TEXTAUSZUG -
++++++++++++++++++++
Schon der Versuch des Tätigens eines Insidergeschäfts, des Empfehlens oder Verleitens hierzu oder der unrechtmäßigen Offenlegung ist verboten (Art. 14 lit. a–c MAR) und deshalb strafbar (§ 119 Abs. 4 WpHG). Bereits hierdurch wird das Vertrauen der Anleger erschüttert und die Funktionsfähigkeit des Kapitalmarkts gefährdet[170]. Ein Versuch iS des § 119 Abs. 4 WpHG liegt vor, wenn jemand nach seiner Vorstellung von der Tat zur Verwirklichung des Tatbestands unmittelbar ansetzt (§ 22 StGB)[171].

Beispiele:

Der Insider hat die Order an die depotführende Bank abgegeben (Versuch des Erwerbs/der Veräußerung)[172] oder nimmt Handlungen vor, die unmittelbar dazu führen sollen, dass ein Dritter die Information erhält bzw ein Papier erwirbt oder veräußert (Versuch der unrechtmäßigen Offenlegung, des Empfehlens, des Verleitens).

Allerdings ist leichtfertiges Handeln nunmehr nicht mehr unter Strafe gestellt, sondern nur noch eine Ordnungswidrigkeit.

ff) „Naming and shaming“

441

Die zuständige Behörde ist verpflichtet, jede Entscheidung über Maßnahmen und Sanktionen bzgl eines Verstoßes gegen die Insiderverbote bekanntzumachen (§ 125 Abs. 1 Satz 1 WpHG; Art. 34 Abs. 1 UAbs. 1 MAR)[173]. Nach fünf Jahren ist diese Bekanntmachung zu löschen (§ 125 Abs. 5 WpHG, Art. 34 Abs. 3 MAR). Bekanntzumachen sind zumindest die Vorschrift, gegen die verstoßen wurde, sowie die Identität der verantwortlichen Personen (§ 125 Abs. 2 WpHG, siehe auch Art. 34 Abs. 1 UAbs. 1 Satz 2 MAR). Dass die Entscheidung rechtskräftig ist, ist keine Voraussetzung für eine Veröffentlichung, es muss aber ein entsprechender Hinweis hinzugefügt werden, und ein Rechtsbehelf gegen die Entscheidung ist unverzüglich zu veröffentlichen (§ 125 Abs. 4 WpHG, Art. 34 Abs. 2 MAR). Die Behörde kann eine Veröffentlichung jedoch aufschieben, sie in anonymisierter Form vornehmen oder von ihr absehen, wenn sie im Einzelfall unverhältnismäßig wäre bzw laufende Ermittlungen oder die Stabilität der Finanzmärkte gefährden würde (§ 125 Abs. 3 WpHG, Art. 34 Abs. 1 UAbs. 3 MAR).
++++++++++++++++++++
AUSGANGSMATERIAL -
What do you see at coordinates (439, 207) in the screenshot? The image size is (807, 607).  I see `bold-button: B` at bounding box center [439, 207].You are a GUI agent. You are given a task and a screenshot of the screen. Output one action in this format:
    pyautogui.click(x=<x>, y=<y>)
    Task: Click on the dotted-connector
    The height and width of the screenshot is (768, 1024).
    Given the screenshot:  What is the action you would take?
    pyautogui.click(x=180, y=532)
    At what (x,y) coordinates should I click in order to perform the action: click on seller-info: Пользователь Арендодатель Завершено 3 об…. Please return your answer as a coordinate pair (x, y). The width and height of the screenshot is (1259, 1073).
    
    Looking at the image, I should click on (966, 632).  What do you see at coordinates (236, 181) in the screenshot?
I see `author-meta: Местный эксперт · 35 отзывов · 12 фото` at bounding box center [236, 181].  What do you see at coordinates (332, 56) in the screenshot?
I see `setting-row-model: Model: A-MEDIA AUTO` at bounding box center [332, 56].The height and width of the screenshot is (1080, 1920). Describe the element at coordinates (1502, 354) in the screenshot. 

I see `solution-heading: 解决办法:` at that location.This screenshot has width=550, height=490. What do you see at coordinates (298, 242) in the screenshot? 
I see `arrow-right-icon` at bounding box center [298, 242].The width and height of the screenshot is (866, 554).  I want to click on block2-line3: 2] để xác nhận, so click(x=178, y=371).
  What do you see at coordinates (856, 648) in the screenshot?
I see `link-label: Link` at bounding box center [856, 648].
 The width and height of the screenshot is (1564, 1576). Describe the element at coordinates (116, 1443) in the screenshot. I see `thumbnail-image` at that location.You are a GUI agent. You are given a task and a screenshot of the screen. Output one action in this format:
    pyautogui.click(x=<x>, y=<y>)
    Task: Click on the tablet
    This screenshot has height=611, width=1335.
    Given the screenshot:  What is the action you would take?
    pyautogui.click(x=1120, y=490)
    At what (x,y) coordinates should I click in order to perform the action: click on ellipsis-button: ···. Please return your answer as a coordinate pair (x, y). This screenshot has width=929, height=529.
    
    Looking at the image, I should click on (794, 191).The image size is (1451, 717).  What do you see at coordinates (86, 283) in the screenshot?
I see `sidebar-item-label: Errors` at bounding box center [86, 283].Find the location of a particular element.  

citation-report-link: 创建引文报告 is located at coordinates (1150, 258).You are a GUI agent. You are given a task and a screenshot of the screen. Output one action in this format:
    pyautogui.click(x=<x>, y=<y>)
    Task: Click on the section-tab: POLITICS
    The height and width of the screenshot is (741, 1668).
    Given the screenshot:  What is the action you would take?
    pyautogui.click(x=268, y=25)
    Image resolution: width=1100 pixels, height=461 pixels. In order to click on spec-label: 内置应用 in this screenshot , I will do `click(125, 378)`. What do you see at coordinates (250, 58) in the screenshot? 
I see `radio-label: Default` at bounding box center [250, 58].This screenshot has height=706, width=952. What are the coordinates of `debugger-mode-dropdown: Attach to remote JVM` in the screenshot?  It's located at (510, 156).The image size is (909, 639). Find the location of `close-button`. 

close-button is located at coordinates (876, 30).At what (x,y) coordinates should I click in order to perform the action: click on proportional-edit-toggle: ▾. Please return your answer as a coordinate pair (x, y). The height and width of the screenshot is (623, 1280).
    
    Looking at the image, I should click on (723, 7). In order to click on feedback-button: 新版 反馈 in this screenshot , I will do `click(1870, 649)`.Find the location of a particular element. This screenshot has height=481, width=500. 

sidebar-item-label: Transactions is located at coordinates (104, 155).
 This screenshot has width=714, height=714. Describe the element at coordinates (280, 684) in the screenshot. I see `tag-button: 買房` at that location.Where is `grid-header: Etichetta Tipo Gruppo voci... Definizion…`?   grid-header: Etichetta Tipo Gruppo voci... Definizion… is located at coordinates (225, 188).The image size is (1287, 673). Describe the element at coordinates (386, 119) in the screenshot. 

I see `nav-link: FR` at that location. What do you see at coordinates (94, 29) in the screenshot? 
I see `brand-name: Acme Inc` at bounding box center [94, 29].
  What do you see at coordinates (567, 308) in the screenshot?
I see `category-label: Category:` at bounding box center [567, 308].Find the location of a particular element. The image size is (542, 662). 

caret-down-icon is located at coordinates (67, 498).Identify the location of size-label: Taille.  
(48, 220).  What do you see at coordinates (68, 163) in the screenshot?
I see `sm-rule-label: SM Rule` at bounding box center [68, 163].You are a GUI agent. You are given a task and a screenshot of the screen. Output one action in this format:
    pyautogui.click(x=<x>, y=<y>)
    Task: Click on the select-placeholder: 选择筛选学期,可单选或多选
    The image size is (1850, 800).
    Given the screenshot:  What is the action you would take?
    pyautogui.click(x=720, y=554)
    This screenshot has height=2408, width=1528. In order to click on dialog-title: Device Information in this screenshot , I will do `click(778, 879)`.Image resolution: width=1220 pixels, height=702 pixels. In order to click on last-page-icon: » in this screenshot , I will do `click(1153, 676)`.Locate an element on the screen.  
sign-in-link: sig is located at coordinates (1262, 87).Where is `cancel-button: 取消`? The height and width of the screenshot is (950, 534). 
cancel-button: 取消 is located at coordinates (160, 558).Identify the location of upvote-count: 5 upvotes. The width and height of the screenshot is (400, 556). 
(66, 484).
++++++++++++++++++++
AUFGABE 1 -
Erkläre anhand des Textauszugs in ein bis drei Sätzen, warum schon der Versuch eines Insidergeschäfts strafbar ist.
AUFGABE 2 -
Gib aus dem Textauszug die Passage von „Der Insider hat“ bis „Empfehlens, des Verleitens).“ wortgetreu wieder.

ANTWORT 1 -
Schon der Versuch ist nach Art. 14 lit. a–c MAR verboten und deshalb nach § 119 Abs. 4 WpHG strafbar. Begründet wird das damit, dass bereits der Versuch das Vertrauen der Anleger erschüttert und die Funktionsfähigkeit des Kapitalmarkts gefährdet.

ANTWORT 2 -
Der Insider hat die Order an die depotführende Bank abgegeben (Versuch des Erwerbs/der Veräußerung)[172] oder nimmt Handlungen vor, die unmittelbar dazu führen sollen, dass ein Dritter die Information erhält bzw ein Papier erwirbt oder veräußert (Versuch der unrechtmäßigen Offenlegung, des Empfehlens, des Verleitens).